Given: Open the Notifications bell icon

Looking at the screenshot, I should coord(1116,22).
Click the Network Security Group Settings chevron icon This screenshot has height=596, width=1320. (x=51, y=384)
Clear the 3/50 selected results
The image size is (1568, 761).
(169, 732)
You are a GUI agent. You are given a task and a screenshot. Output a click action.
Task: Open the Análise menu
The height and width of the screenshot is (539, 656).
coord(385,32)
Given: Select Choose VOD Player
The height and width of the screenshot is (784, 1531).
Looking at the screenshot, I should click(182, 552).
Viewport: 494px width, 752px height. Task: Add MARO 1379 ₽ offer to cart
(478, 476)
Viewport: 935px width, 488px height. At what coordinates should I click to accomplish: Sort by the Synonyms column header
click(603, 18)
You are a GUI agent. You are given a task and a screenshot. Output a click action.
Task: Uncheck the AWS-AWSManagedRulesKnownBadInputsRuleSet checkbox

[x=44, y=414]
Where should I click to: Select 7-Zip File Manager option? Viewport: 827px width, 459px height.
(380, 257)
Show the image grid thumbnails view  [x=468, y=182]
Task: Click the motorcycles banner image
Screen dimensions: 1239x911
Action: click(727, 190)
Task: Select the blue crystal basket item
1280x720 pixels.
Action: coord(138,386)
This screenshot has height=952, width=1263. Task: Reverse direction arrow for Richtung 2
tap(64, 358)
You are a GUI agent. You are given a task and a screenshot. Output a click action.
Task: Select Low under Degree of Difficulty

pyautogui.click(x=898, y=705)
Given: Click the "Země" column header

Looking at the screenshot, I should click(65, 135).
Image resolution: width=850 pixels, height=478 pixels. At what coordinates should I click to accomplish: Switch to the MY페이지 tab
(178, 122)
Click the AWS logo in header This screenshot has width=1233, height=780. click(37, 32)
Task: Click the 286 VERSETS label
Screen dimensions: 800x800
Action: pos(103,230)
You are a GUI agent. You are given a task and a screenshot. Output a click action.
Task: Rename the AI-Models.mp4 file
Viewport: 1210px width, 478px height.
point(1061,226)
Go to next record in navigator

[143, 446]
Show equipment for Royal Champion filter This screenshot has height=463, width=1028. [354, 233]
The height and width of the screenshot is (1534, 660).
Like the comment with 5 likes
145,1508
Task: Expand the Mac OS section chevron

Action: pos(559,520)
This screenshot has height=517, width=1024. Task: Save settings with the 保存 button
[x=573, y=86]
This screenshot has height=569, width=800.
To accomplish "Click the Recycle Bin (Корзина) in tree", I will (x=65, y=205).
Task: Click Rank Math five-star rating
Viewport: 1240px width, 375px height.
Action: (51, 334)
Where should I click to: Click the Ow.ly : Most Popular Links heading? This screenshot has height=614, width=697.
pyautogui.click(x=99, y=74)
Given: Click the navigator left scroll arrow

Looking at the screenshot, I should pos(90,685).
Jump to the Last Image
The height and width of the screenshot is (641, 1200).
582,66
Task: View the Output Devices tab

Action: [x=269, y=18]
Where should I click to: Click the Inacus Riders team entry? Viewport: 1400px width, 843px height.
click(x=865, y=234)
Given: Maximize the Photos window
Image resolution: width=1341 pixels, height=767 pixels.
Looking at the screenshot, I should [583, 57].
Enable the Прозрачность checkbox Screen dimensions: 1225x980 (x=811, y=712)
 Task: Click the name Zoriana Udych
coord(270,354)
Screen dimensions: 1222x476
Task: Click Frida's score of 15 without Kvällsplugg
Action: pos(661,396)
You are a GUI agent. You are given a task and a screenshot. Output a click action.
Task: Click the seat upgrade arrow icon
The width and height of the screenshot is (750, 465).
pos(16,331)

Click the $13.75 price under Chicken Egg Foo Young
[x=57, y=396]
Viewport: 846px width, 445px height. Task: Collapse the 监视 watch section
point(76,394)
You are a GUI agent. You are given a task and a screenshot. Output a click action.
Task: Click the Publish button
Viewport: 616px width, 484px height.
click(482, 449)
########
# [Written task]
Rewrite all the records with every "GUI agent" changed to "computer assistant" and nothing else altered.

# [Task response]
Given: Open the Notifications bell icon

Looking at the screenshot, I should coord(1116,22).
Click the Network Security Group Settings chevron icon This screenshot has height=596, width=1320. (x=51, y=384)
Clear the 3/50 selected results
The image size is (1568, 761).
(169, 732)
You are a computer assistant. You are given a task and a screenshot. Output a click action.
Task: Open the Análise menu
The height and width of the screenshot is (539, 656).
coord(385,32)
Given: Select Choose VOD Player
The height and width of the screenshot is (784, 1531).
Looking at the screenshot, I should click(182, 552).
Viewport: 494px width, 752px height. Task: Add MARO 1379 ₽ offer to cart
(478, 476)
Viewport: 935px width, 488px height. At what coordinates should I click to accomplish: Sort by the Synonyms column header
click(603, 18)
You are a computer assistant. You are given a task and a screenshot. Output a click action.
Task: Uncheck the AWS-AWSManagedRulesKnownBadInputsRuleSet checkbox

[x=44, y=414]
Where should I click to: Select 7-Zip File Manager option? Viewport: 827px width, 459px height.
(380, 257)
Show the image grid thumbnails view  [x=468, y=182]
Task: Click the motorcycles banner image
Screen dimensions: 1239x911
Action: click(727, 190)
Task: Select the blue crystal basket item
1280x720 pixels.
Action: coord(138,386)
This screenshot has height=952, width=1263. Task: Reverse direction arrow for Richtung 2
tap(64, 358)
You are a computer assistant. You are given a task and a screenshot. Output a click action.
Task: Select Low under Degree of Difficulty

pyautogui.click(x=898, y=705)
Given: Click the "Země" column header

Looking at the screenshot, I should click(65, 135).
Image resolution: width=850 pixels, height=478 pixels. At what coordinates should I click to accomplish: Switch to the MY페이지 tab
(178, 122)
Click the AWS logo in header This screenshot has width=1233, height=780. click(37, 32)
Task: Click the 286 VERSETS label
Screen dimensions: 800x800
Action: pos(103,230)
You are a computer assistant. You are given a task and a screenshot. Output a click action.
Task: Rename the AI-Models.mp4 file
Viewport: 1210px width, 478px height.
point(1061,226)
Go to next record in navigator

[143, 446]
Show equipment for Royal Champion filter This screenshot has height=463, width=1028. [354, 233]
The height and width of the screenshot is (1534, 660).
Like the comment with 5 likes
145,1508
Task: Expand the Mac OS section chevron

Action: pos(559,520)
This screenshot has height=517, width=1024. Task: Save settings with the 保存 button
[x=573, y=86]
This screenshot has height=569, width=800.
To accomplish "Click the Recycle Bin (Корзина) in tree", I will (x=65, y=205).
Task: Click Rank Math five-star rating
Viewport: 1240px width, 375px height.
Action: (51, 334)
Where should I click to: Click the Ow.ly : Most Popular Links heading? This screenshot has height=614, width=697.
pyautogui.click(x=99, y=74)
Given: Click the navigator left scroll arrow

Looking at the screenshot, I should pos(90,685).
Jump to the Last Image
The height and width of the screenshot is (641, 1200).
582,66
Task: View the Output Devices tab

Action: [x=269, y=18]
Where should I click to: Click the Inacus Riders team entry? Viewport: 1400px width, 843px height.
click(x=865, y=234)
Given: Maximize the Photos window
Image resolution: width=1341 pixels, height=767 pixels.
Looking at the screenshot, I should [583, 57].
Enable the Прозрачность checkbox Screen dimensions: 1225x980 (x=811, y=712)
 Task: Click the name Zoriana Udych
coord(270,354)
Screen dimensions: 1222x476
Task: Click Frida's score of 15 without Kvällsplugg
Action: pos(661,396)
You are a computer assistant. You are given a task and a screenshot. Output a click action.
Task: Click the seat upgrade arrow icon
The width and height of the screenshot is (750, 465).
pos(16,331)

Click the $13.75 price under Chicken Egg Foo Young
[x=57, y=396]
Viewport: 846px width, 445px height. Task: Collapse the 监视 watch section
point(76,394)
You are a computer assistant. You are given a task and a screenshot. Output a click action.
Task: Click the Publish button
Viewport: 616px width, 484px height.
click(482, 449)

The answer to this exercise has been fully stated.